Goal of the exercise | Using the listing below, print exactly everything from the line with "https://kmhznkj.com (18, 1801)" down to the line with "https://pokerguidetousacasinos.com (30, 2065)", both included, and nothing more.

═══ Task data ═══

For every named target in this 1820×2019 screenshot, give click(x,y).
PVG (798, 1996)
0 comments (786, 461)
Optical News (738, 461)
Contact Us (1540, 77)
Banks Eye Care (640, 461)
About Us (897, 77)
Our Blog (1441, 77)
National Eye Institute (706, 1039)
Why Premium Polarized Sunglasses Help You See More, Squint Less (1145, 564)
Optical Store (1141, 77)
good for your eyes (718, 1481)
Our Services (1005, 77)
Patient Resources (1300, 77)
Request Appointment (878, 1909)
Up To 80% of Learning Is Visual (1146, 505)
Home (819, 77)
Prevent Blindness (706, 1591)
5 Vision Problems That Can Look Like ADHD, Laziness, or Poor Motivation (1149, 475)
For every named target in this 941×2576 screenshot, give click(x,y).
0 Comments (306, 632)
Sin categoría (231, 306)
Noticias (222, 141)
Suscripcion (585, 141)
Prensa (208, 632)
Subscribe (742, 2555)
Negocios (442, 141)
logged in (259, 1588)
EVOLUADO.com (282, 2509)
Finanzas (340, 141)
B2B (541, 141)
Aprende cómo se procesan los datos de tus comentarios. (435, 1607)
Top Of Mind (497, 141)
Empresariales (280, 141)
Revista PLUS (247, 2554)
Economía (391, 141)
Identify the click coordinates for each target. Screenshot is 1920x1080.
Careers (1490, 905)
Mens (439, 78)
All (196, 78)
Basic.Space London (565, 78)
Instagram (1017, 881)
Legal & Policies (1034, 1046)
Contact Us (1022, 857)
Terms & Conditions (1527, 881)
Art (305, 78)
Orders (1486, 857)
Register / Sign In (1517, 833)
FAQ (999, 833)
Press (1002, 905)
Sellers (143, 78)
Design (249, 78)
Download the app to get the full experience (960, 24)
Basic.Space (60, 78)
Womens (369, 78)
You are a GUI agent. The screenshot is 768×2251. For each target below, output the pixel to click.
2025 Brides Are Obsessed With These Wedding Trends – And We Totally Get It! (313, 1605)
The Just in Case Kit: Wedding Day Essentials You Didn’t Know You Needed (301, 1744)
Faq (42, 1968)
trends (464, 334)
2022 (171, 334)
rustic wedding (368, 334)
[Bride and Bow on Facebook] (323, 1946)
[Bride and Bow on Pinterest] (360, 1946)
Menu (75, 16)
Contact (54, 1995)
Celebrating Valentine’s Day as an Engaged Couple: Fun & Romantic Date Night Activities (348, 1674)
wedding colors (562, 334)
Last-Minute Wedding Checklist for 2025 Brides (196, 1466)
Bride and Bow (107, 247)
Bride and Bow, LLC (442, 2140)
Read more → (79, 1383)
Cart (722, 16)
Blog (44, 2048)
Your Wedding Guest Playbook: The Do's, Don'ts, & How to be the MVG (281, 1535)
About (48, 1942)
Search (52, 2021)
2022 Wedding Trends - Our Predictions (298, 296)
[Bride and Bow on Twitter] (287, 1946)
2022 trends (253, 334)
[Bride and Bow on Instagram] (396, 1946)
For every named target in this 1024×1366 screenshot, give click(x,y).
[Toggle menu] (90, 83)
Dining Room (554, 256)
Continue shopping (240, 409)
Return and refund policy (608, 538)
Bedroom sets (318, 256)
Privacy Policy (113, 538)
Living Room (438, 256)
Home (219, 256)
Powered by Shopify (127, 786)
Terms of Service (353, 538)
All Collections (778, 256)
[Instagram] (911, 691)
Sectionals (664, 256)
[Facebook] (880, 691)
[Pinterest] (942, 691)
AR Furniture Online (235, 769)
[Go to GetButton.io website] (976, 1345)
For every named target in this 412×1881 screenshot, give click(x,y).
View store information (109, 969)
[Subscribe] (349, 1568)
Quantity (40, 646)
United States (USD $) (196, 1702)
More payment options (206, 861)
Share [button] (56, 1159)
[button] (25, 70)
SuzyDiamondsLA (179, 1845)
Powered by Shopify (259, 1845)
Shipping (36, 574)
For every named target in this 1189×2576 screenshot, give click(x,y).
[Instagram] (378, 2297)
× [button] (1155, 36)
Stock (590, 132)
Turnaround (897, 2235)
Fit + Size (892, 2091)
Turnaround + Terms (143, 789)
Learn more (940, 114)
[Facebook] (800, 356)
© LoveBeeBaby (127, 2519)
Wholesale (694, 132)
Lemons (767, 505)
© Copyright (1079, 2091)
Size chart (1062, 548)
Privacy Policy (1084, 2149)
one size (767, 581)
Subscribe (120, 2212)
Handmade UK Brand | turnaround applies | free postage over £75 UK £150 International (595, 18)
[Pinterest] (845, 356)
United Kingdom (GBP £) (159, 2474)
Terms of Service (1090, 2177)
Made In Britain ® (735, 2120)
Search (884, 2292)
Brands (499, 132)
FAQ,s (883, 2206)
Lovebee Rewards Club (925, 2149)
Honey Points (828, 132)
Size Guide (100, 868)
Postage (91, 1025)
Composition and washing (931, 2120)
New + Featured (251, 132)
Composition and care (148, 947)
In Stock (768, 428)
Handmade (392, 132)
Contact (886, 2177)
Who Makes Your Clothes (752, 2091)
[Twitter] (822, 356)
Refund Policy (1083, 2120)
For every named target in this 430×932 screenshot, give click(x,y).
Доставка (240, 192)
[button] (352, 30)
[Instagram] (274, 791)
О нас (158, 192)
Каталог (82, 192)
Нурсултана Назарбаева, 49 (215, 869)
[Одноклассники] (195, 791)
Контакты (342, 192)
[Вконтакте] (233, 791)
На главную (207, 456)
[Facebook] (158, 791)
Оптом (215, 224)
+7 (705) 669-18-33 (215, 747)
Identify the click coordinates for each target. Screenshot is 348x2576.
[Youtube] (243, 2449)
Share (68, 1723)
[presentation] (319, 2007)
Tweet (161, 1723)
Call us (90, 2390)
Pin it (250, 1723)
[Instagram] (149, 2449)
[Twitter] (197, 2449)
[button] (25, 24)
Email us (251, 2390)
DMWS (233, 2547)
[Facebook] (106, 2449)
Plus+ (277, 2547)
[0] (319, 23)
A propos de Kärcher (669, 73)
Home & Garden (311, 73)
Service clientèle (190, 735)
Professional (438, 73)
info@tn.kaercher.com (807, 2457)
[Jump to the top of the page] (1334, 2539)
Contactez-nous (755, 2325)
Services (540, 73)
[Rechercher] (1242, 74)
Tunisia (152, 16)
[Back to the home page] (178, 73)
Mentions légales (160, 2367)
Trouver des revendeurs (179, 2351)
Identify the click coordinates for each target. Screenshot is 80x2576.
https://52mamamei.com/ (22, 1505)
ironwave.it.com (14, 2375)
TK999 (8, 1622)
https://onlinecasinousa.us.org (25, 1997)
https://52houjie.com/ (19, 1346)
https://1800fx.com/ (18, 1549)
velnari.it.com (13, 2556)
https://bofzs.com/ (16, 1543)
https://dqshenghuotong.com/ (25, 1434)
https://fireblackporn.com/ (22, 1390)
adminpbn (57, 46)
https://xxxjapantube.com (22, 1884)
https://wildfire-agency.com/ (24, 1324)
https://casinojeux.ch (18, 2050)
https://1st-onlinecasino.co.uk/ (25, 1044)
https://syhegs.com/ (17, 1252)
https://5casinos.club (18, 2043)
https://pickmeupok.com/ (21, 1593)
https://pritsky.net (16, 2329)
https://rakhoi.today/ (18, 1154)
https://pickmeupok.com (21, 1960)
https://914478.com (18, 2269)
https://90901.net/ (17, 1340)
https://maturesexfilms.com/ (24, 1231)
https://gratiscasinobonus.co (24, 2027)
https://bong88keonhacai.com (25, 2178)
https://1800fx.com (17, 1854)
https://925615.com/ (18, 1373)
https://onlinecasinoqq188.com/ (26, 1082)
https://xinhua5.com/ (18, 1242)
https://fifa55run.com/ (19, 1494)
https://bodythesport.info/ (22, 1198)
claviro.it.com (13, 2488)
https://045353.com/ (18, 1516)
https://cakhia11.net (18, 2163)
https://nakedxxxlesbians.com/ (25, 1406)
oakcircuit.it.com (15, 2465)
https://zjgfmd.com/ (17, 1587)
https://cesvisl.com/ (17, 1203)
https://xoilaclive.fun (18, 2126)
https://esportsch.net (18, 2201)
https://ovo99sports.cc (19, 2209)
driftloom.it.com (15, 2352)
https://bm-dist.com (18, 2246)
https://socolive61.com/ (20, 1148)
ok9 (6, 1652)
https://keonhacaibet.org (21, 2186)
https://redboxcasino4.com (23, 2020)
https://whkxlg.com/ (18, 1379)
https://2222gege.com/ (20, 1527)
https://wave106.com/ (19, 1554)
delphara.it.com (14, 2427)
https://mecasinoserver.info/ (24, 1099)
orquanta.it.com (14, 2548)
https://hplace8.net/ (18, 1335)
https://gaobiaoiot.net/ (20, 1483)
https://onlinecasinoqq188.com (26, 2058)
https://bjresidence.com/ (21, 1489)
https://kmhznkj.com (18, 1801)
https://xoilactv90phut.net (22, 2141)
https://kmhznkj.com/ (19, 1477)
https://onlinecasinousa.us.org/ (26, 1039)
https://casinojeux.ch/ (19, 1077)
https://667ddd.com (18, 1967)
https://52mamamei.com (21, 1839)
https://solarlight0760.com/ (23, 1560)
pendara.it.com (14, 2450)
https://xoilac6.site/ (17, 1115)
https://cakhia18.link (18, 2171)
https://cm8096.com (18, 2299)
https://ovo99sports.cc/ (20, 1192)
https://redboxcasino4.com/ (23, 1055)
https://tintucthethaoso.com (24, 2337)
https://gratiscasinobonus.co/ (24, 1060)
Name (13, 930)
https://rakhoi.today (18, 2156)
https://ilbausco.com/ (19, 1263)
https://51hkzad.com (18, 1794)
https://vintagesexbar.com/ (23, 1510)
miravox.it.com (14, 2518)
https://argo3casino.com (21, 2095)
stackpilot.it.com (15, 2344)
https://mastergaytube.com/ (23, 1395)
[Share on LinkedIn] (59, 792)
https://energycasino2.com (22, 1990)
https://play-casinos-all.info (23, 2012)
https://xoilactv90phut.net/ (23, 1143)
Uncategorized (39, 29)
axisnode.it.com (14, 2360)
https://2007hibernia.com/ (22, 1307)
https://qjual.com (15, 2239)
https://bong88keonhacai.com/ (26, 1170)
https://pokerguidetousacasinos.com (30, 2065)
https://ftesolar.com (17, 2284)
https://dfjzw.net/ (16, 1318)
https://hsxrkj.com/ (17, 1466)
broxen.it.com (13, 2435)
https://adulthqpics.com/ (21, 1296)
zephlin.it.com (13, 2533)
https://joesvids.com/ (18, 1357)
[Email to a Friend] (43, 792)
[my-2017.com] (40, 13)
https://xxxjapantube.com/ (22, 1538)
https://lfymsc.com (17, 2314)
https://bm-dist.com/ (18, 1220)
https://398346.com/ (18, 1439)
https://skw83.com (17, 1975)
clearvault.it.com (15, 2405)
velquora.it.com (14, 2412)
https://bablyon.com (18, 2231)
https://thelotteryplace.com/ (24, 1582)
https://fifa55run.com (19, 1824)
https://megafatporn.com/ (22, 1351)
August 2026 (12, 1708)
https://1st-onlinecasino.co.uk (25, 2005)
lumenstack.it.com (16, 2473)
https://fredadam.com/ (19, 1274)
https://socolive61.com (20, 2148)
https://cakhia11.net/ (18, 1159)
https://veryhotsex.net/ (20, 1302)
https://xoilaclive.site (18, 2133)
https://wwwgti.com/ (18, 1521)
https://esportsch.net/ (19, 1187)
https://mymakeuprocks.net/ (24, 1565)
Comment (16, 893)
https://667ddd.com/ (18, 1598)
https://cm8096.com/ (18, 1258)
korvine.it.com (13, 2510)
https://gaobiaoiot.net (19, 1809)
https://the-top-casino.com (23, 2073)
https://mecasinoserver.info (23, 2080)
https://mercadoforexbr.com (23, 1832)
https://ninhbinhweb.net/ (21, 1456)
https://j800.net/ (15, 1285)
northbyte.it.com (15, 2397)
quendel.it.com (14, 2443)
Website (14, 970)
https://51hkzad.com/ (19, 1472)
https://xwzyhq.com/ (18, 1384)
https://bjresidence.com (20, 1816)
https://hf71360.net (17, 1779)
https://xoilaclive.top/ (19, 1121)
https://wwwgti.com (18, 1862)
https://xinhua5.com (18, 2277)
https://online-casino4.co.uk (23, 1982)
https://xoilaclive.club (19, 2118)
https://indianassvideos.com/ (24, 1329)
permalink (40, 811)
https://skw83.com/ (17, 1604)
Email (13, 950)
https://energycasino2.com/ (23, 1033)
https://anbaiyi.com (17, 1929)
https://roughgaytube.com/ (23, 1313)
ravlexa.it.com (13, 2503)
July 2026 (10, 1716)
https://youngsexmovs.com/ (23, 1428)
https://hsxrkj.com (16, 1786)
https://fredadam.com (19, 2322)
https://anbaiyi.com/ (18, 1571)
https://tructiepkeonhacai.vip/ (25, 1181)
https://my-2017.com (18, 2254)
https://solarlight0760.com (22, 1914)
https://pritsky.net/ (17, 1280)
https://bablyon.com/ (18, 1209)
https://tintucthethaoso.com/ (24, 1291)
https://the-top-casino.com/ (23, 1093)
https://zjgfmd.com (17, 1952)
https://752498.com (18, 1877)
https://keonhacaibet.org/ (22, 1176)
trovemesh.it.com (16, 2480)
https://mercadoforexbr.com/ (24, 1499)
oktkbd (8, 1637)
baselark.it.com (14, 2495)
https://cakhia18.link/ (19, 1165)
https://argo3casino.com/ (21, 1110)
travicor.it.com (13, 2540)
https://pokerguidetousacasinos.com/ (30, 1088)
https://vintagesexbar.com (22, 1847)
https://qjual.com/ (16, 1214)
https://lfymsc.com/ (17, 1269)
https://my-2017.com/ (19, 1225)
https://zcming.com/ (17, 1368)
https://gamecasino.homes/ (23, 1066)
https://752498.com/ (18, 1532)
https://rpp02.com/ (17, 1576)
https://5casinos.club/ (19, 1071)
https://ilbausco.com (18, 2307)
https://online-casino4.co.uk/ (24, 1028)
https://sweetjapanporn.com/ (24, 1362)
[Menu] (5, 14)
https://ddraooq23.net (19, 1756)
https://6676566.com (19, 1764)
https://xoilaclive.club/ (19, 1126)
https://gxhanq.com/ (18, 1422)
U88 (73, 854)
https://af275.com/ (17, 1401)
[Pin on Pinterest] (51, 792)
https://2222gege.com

═══

Answer to the problem |
https://kmhznkj.com (18, 1801)
https://xoilactv90phut.net (22, 2141)
https://kmhznkj.com/ (19, 1477)
https://onlinecasinousa.us.org/ (26, 1039)
https://casinojeux.ch/ (19, 1077)
https://667ddd.com (18, 1967)
https://52mamamei.com (21, 1839)
https://solarlight0760.com/ (23, 1560)
pendara.it.com (14, 2450)
https://xoilac6.site/ (17, 1115)
https://cakhia18.link (18, 2171)
https://cm8096.com (18, 2299)
https://ovo99sports.cc/ (20, 1192)
https://redboxcasino4.com/ (23, 1055)
https://tintucthethaoso.com (24, 2337)
https://gratiscasinobonus.co/ (24, 1060)
Name (13, 930)
https://rakhoi.today (18, 2156)
https://ilbausco.com/ (19, 1263)
https://51hkzad.com (18, 1794)
https://vintagesexbar.com/ (23, 1510)
miravox.it.com (14, 2518)
https://argo3casino.com (21, 2095)
stackpilot.it.com (15, 2344)
https://mastergaytube.com/ (23, 1395)
[Share on LinkedIn] (59, 792)
https://energycasino2.com (22, 1990)
https://play-casinos-all.info (23, 2012)
https://xoilactv90phut.net/ (23, 1143)
Uncategorized (39, 29)
axisnode.it.com (14, 2360)
https://2007hibernia.com/ (22, 1307)
https://qjual.com (15, 2239)
https://bong88keonhacai.com/ (26, 1170)
https://pokerguidetousacasinos.com (30, 2065)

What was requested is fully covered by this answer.